Produce a verbatim copy of the data below that contains no pictures.

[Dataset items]

%%

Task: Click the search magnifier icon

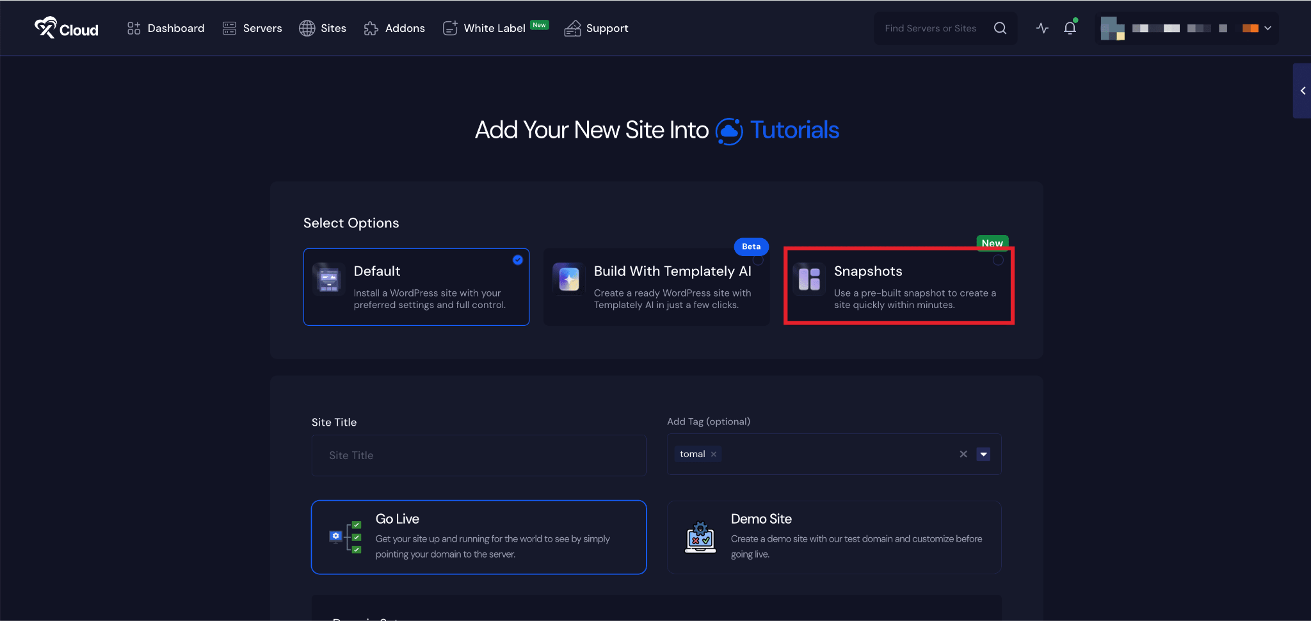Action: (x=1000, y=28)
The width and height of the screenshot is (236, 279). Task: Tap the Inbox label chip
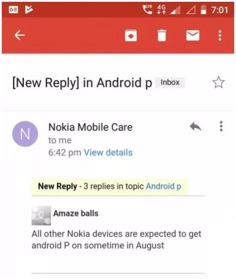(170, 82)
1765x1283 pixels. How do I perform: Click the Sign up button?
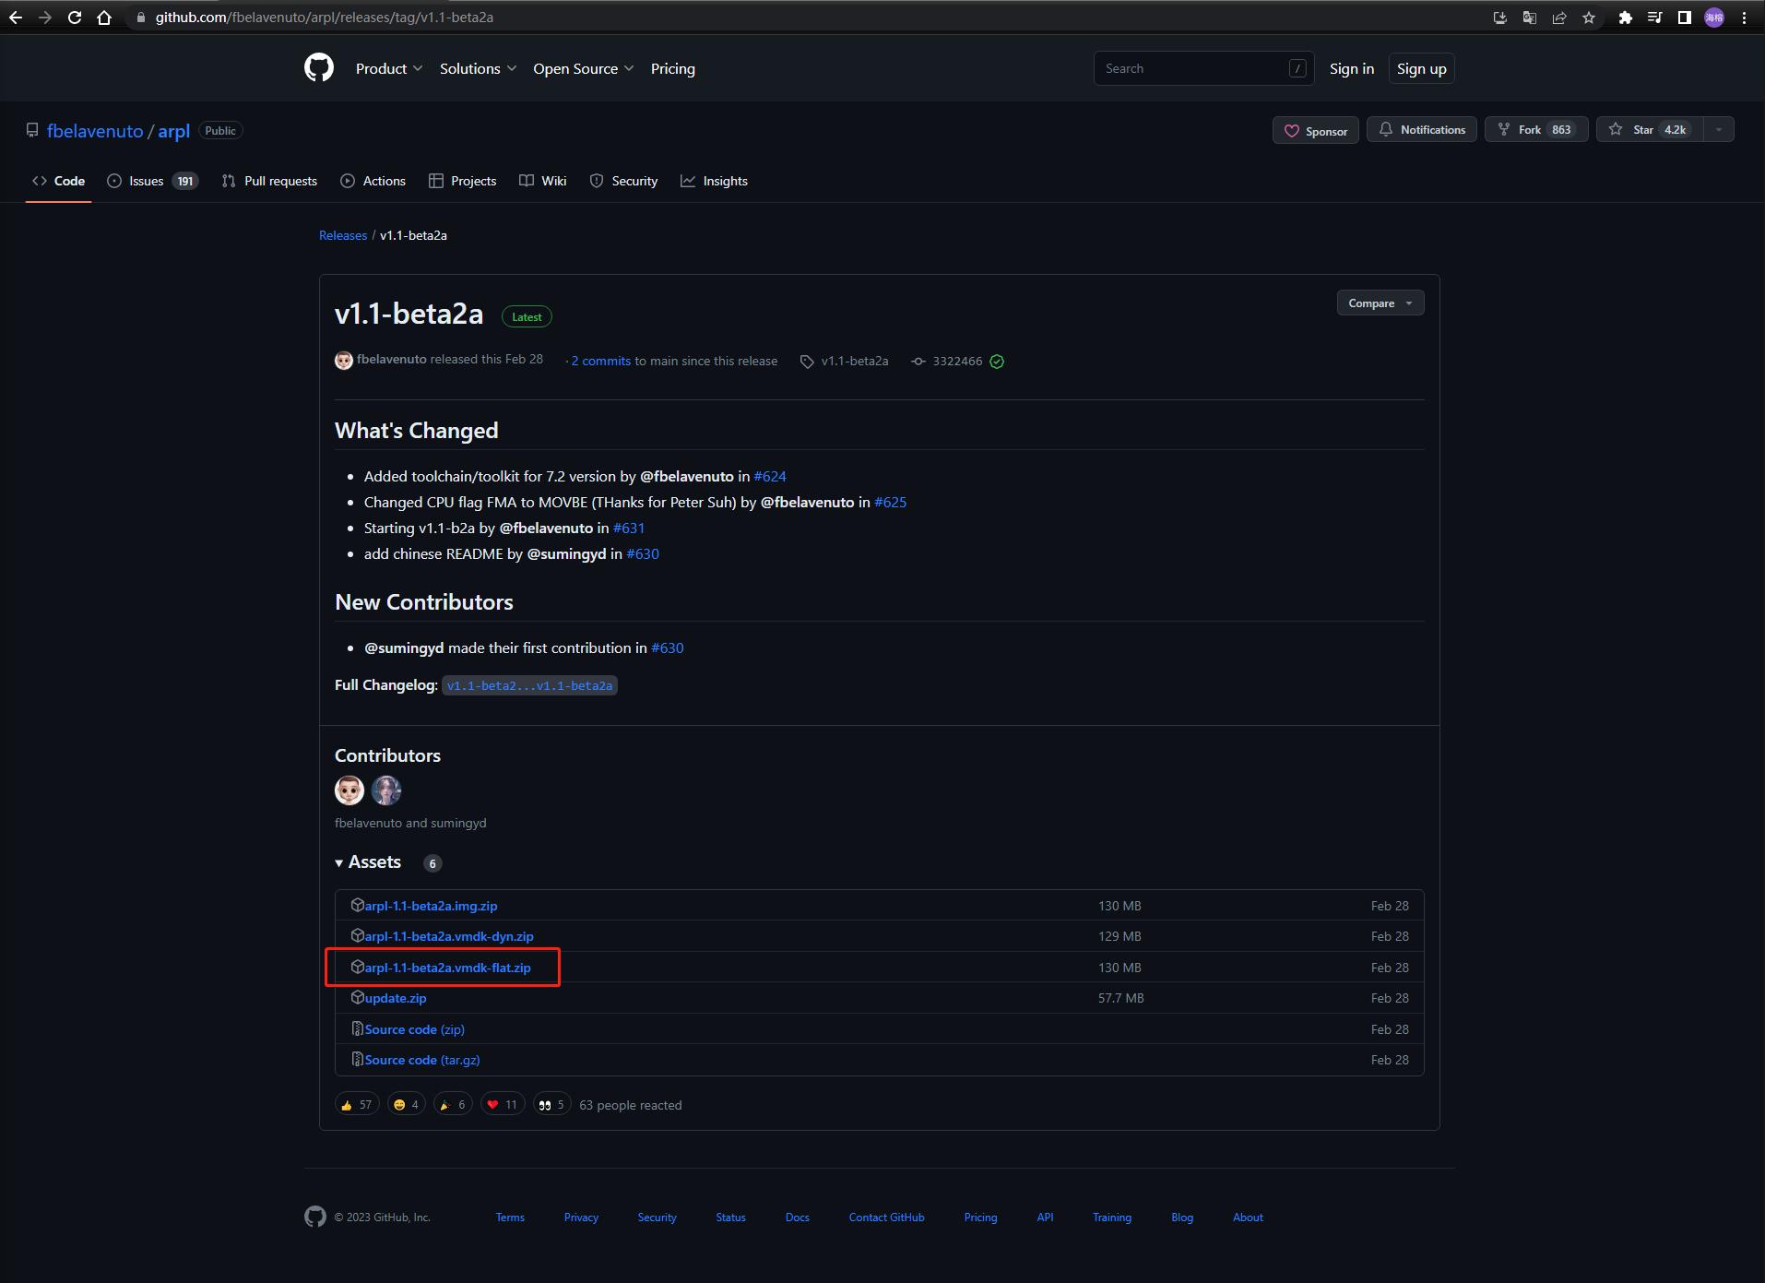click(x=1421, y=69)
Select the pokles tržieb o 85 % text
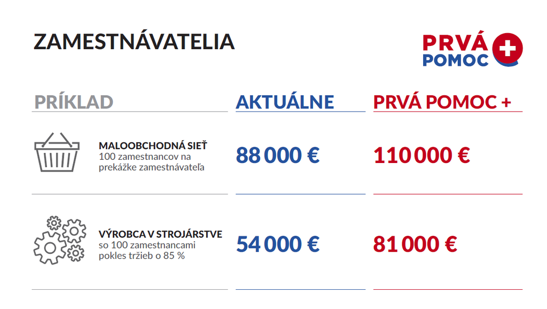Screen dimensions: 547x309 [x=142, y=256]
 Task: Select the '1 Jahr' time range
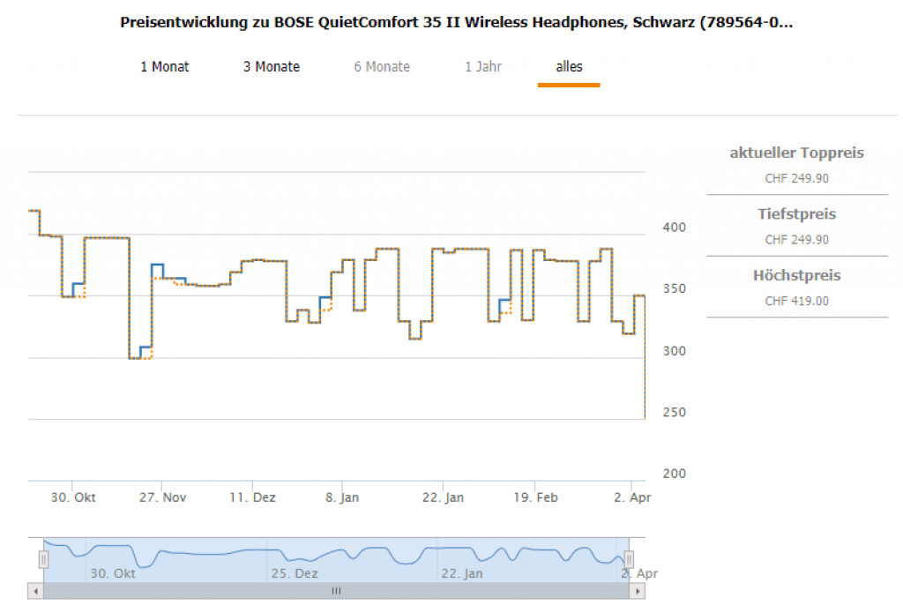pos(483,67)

%%

_Task result_:
Task: Click the search magnifier icon

Action: (x=1000, y=28)
The width and height of the screenshot is (236, 279). Task: Tap the Inbox label chip
(170, 82)
1765x1283 pixels. How do I perform: Click the Sign up button?
click(x=1421, y=69)
Select the pokles tržieb o 85 % text
Screen dimensions: 547x309 [x=142, y=256]
 Task: Select the '1 Jahr' time range
pos(483,67)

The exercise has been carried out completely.